* Task item:
What you return must match the listing below word for word.

┄┄┄┄┄┄

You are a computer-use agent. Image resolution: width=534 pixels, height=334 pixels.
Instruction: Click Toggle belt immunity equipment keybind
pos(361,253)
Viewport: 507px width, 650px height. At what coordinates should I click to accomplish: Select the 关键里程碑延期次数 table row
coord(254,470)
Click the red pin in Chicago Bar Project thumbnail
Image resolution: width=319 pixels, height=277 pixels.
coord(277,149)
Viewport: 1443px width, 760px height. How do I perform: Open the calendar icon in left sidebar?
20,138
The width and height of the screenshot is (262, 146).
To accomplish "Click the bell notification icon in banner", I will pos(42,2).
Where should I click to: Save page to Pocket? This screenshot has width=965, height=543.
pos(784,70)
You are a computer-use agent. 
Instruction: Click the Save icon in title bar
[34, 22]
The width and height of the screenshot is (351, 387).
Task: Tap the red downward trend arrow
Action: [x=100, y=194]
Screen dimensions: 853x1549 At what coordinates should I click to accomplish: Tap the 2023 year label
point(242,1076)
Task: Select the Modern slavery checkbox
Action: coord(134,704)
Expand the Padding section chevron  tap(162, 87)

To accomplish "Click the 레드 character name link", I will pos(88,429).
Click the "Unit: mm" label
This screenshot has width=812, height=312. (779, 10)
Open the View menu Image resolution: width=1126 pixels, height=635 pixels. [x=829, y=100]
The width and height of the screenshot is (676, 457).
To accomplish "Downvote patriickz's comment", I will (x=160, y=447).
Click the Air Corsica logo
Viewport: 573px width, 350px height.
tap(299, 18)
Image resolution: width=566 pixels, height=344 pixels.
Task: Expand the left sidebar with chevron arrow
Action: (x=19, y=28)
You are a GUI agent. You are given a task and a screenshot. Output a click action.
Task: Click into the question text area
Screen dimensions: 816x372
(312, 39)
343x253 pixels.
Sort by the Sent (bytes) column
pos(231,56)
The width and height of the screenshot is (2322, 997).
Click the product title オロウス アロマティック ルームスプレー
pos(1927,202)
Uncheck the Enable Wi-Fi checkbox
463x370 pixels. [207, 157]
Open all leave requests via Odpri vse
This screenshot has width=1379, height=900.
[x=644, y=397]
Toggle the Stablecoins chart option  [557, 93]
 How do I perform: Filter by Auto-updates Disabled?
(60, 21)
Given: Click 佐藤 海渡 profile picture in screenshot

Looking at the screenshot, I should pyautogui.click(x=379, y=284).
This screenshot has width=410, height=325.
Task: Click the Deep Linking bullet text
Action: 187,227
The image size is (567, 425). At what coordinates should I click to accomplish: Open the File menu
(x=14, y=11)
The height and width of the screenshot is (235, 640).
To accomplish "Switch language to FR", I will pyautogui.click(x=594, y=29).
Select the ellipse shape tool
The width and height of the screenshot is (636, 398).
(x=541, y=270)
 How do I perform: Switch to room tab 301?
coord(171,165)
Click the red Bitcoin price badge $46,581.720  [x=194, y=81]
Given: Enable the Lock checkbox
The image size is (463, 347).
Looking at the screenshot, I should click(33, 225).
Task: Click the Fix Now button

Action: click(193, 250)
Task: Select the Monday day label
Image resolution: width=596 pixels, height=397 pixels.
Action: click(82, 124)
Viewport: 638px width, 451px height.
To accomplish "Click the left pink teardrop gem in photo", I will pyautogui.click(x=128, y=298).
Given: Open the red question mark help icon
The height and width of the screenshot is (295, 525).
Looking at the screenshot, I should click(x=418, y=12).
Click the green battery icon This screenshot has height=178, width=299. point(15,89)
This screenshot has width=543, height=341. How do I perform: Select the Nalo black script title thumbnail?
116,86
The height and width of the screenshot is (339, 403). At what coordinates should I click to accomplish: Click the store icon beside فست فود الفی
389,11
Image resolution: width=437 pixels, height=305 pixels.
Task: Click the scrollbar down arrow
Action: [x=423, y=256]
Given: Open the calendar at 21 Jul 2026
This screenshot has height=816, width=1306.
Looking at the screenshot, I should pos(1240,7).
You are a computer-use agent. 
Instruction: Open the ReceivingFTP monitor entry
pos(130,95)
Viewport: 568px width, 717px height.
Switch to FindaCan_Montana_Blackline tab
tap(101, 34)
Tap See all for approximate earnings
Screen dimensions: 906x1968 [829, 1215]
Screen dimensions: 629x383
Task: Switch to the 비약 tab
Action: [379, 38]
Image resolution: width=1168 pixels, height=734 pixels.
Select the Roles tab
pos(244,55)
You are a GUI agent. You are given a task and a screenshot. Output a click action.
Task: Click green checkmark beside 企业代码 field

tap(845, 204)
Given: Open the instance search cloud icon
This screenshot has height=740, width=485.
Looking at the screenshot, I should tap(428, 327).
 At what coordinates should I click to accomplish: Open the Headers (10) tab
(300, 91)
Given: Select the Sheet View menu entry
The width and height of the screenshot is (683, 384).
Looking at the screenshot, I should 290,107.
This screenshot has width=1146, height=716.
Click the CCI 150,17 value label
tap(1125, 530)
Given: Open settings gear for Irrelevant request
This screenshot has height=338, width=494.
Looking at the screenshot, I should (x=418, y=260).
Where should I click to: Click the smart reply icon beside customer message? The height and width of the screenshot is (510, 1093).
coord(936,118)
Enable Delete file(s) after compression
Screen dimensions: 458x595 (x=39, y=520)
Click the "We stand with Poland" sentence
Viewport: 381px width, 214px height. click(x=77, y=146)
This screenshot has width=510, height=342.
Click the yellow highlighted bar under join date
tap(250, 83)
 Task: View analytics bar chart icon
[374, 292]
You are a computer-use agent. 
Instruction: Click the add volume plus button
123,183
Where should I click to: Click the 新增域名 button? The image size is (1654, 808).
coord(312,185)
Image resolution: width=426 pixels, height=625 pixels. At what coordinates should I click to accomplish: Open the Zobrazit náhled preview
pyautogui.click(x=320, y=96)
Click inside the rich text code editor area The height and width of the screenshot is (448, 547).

┄┄┄┄┄┄

* Solution to this exercise:
You are a computer-use agent. Image resolution: width=534 pixels, height=334 pixels.
Instruction: Click Toggle belt immunity equipment keybind
pos(361,253)
Viewport: 507px width, 650px height. At what coordinates should I click to accomplish: Select the 关键里程碑延期次数 table row
coord(254,470)
Click the red pin in Chicago Bar Project thumbnail
Image resolution: width=319 pixels, height=277 pixels.
coord(277,149)
Viewport: 1443px width, 760px height. How do I perform: Open the calendar icon in left sidebar?
20,138
The width and height of the screenshot is (262, 146).
To accomplish "Click the bell notification icon in banner", I will pos(42,2).
Where should I click to: Save page to Pocket? This screenshot has width=965, height=543.
pos(784,70)
You are a computer-use agent. 
Instruction: Click the Save icon in title bar
[34, 22]
The width and height of the screenshot is (351, 387).
Task: Tap the red downward trend arrow
Action: [x=100, y=194]
Screen dimensions: 853x1549 At what coordinates should I click to accomplish: Tap the 2023 year label
point(242,1076)
Task: Select the Modern slavery checkbox
Action: coord(134,704)
Expand the Padding section chevron  tap(162, 87)

To accomplish "Click the 레드 character name link", I will pos(88,429).
Click the "Unit: mm" label
This screenshot has width=812, height=312. (779, 10)
Open the View menu Image resolution: width=1126 pixels, height=635 pixels. [x=829, y=100]
The width and height of the screenshot is (676, 457).
To accomplish "Downvote patriickz's comment", I will (x=160, y=447).
Click the Air Corsica logo
Viewport: 573px width, 350px height.
tap(299, 18)
Image resolution: width=566 pixels, height=344 pixels.
Task: Expand the left sidebar with chevron arrow
Action: (x=19, y=28)
You are a GUI agent. You are given a task and a screenshot. Output a click action.
Task: Click into the question text area
Screen dimensions: 816x372
(312, 39)
343x253 pixels.
Sort by the Sent (bytes) column
pos(231,56)
The width and height of the screenshot is (2322, 997).
Click the product title オロウス アロマティック ルームスプレー
pos(1927,202)
Uncheck the Enable Wi-Fi checkbox
463x370 pixels. [207, 157]
Open all leave requests via Odpri vse
This screenshot has width=1379, height=900.
[x=644, y=397]
Toggle the Stablecoins chart option  [557, 93]
 How do I perform: Filter by Auto-updates Disabled?
(60, 21)
Given: Click 佐藤 海渡 profile picture in screenshot

Looking at the screenshot, I should pyautogui.click(x=379, y=284).
This screenshot has width=410, height=325.
Task: Click the Deep Linking bullet text
Action: 187,227
The image size is (567, 425). At what coordinates should I click to accomplish: Open the File menu
(x=14, y=11)
The height and width of the screenshot is (235, 640).
To accomplish "Switch language to FR", I will pyautogui.click(x=594, y=29).
Select the ellipse shape tool
The width and height of the screenshot is (636, 398).
(x=541, y=270)
 How do I perform: Switch to room tab 301?
coord(171,165)
Click the red Bitcoin price badge $46,581.720  [x=194, y=81]
Given: Enable the Lock checkbox
The image size is (463, 347).
Looking at the screenshot, I should click(33, 225).
Task: Click the Fix Now button

Action: click(193, 250)
Task: Select the Monday day label
Image resolution: width=596 pixels, height=397 pixels.
Action: click(82, 124)
Viewport: 638px width, 451px height.
To accomplish "Click the left pink teardrop gem in photo", I will pyautogui.click(x=128, y=298).
Given: Open the red question mark help icon
The height and width of the screenshot is (295, 525).
Looking at the screenshot, I should click(x=418, y=12).
Click the green battery icon This screenshot has height=178, width=299. point(15,89)
This screenshot has width=543, height=341. How do I perform: Select the Nalo black script title thumbnail?
116,86
The height and width of the screenshot is (339, 403). At what coordinates should I click to accomplish: Click the store icon beside فست فود الفی
389,11
Image resolution: width=437 pixels, height=305 pixels.
Task: Click the scrollbar down arrow
Action: [x=423, y=256]
Given: Open the calendar at 21 Jul 2026
This screenshot has height=816, width=1306.
Looking at the screenshot, I should pos(1240,7).
You are a computer-use agent. 
Instruction: Open the ReceivingFTP monitor entry
pos(130,95)
Viewport: 568px width, 717px height.
Switch to FindaCan_Montana_Blackline tab
tap(101, 34)
Tap See all for approximate earnings
Screen dimensions: 906x1968 [829, 1215]
Screen dimensions: 629x383
Task: Switch to the 비약 tab
Action: [379, 38]
Image resolution: width=1168 pixels, height=734 pixels.
Select the Roles tab
pos(244,55)
You are a GUI agent. You are given a task and a screenshot. Output a click action.
Task: Click green checkmark beside 企业代码 field

tap(845, 204)
Given: Open the instance search cloud icon
This screenshot has height=740, width=485.
Looking at the screenshot, I should tap(428, 327).
 At what coordinates should I click to accomplish: Open the Headers (10) tab
(300, 91)
Given: Select the Sheet View menu entry
The width and height of the screenshot is (683, 384).
Looking at the screenshot, I should 290,107.
This screenshot has width=1146, height=716.
Click the CCI 150,17 value label
tap(1125, 530)
Given: Open settings gear for Irrelevant request
This screenshot has height=338, width=494.
Looking at the screenshot, I should (x=418, y=260).
Where should I click to: Click the smart reply icon beside customer message? The height and width of the screenshot is (510, 1093).
coord(936,118)
Enable Delete file(s) after compression
Screen dimensions: 458x595 (x=39, y=520)
Click the "We stand with Poland" sentence
Viewport: 381px width, 214px height. click(x=77, y=146)
This screenshot has width=510, height=342.
Click the yellow highlighted bar under join date
tap(250, 83)
 Task: View analytics bar chart icon
[374, 292]
You are a computer-use agent. 
Instruction: Click the add volume plus button
123,183
Where should I click to: Click the 新增域名 button? The image size is (1654, 808).
coord(312,185)
Image resolution: width=426 pixels, height=625 pixels. At what coordinates should I click to accomplish: Open the Zobrazit náhled preview
pyautogui.click(x=320, y=96)
Click inside the rich text code editor area The height and width of the screenshot is (448, 547).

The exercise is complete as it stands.